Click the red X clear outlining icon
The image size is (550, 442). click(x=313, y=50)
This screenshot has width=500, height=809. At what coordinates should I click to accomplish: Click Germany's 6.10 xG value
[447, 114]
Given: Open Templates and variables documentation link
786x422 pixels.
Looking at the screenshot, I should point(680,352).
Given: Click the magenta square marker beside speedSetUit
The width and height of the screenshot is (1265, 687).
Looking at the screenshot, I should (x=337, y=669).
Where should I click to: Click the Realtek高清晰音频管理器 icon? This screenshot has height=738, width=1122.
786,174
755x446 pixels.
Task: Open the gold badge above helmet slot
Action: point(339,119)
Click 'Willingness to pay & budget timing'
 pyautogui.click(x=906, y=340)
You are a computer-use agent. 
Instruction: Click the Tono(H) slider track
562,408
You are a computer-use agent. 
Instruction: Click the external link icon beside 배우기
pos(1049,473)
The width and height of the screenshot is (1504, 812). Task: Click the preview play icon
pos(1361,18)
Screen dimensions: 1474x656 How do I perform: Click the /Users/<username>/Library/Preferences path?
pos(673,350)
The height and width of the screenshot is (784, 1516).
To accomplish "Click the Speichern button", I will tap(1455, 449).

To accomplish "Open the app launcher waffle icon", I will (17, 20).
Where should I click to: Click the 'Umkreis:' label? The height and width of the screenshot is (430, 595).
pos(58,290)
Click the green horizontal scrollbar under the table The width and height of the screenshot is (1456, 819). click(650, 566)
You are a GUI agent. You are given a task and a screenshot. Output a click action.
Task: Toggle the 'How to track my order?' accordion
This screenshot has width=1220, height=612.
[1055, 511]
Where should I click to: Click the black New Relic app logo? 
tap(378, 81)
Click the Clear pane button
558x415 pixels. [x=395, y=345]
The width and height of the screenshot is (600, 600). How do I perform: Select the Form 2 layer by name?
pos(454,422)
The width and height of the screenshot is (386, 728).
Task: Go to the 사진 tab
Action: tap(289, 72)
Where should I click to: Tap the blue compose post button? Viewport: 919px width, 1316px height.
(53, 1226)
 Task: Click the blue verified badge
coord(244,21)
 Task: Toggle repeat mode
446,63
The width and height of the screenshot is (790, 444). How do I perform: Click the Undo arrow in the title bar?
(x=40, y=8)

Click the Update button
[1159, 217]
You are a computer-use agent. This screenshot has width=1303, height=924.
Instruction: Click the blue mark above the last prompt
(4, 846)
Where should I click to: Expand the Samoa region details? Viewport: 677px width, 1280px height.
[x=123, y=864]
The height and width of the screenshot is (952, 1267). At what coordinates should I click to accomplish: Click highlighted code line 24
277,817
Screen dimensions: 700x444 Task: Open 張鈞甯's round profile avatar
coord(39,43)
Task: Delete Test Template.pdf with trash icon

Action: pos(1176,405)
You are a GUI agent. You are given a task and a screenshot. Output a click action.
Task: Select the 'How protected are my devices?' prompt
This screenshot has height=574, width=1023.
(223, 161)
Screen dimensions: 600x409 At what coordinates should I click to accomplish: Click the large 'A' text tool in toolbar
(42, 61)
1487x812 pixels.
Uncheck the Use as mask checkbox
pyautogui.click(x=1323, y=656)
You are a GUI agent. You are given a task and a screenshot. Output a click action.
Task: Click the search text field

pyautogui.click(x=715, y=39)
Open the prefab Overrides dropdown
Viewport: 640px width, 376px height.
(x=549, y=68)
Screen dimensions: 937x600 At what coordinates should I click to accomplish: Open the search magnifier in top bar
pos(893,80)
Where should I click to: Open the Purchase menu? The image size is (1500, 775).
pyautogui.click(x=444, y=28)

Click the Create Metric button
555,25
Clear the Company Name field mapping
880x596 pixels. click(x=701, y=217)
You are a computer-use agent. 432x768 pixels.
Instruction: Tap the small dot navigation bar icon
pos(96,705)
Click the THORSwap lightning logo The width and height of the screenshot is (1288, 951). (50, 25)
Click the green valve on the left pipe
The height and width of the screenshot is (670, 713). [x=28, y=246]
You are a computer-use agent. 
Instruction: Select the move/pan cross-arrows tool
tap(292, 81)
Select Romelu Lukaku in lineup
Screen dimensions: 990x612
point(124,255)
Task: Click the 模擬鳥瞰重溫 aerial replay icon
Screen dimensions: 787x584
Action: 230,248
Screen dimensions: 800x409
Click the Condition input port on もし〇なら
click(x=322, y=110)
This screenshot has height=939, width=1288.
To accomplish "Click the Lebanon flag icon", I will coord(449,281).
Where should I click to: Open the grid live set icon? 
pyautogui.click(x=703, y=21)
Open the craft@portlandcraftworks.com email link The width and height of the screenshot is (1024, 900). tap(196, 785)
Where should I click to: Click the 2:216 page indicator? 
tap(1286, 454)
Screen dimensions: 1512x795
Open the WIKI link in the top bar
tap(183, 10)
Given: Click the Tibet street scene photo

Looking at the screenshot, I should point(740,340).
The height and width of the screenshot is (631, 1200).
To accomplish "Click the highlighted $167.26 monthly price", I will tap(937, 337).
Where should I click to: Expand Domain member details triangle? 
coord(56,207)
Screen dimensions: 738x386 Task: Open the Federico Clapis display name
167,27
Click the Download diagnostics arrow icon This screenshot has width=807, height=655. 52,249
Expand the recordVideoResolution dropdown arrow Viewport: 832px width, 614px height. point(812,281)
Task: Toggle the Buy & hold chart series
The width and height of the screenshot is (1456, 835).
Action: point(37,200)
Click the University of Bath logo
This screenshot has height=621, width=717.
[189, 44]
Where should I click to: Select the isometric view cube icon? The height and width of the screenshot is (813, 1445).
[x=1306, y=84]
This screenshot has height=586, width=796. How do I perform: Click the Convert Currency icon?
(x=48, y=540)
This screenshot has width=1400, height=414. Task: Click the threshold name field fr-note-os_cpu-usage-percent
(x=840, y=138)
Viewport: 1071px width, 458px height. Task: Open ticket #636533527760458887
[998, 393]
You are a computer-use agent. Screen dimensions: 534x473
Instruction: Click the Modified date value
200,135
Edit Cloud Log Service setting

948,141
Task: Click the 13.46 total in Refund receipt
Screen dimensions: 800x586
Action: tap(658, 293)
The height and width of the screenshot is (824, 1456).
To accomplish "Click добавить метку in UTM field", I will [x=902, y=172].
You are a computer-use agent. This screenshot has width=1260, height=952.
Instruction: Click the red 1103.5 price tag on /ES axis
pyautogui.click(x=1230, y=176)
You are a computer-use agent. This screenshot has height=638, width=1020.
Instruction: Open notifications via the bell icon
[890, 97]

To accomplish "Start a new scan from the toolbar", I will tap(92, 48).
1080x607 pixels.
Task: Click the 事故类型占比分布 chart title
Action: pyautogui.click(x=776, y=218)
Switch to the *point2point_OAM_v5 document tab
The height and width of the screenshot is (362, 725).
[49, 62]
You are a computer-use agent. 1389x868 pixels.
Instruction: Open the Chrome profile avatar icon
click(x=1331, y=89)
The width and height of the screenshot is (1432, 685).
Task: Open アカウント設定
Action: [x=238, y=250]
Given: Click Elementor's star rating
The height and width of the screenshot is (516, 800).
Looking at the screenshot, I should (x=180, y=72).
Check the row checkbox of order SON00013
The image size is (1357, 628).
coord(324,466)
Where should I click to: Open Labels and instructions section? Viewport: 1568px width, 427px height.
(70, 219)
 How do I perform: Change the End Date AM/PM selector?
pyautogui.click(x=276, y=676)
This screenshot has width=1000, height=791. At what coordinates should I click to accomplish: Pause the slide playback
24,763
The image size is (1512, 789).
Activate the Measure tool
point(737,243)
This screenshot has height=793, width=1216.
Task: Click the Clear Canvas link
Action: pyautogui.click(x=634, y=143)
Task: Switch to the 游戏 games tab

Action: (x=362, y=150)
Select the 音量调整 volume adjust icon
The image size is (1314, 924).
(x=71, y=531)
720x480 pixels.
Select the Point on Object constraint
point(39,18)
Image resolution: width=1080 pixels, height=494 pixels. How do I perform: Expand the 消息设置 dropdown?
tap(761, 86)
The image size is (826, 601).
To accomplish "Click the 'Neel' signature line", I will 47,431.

=== Written task ===
Copy the data word for word, from its first line through the line containing "Looking at the screenshot, I should (x=337, y=669).", with both of those lines included.

=== The output ===
Click the red X clear outlining icon
The image size is (550, 442). click(x=313, y=50)
This screenshot has width=500, height=809. At what coordinates should I click to accomplish: Click Germany's 6.10 xG value
[447, 114]
Given: Open Templates and variables documentation link
786x422 pixels.
Looking at the screenshot, I should point(680,352).
Given: Click the magenta square marker beside speedSetUit
The width and height of the screenshot is (1265, 687).
Looking at the screenshot, I should (x=337, y=669).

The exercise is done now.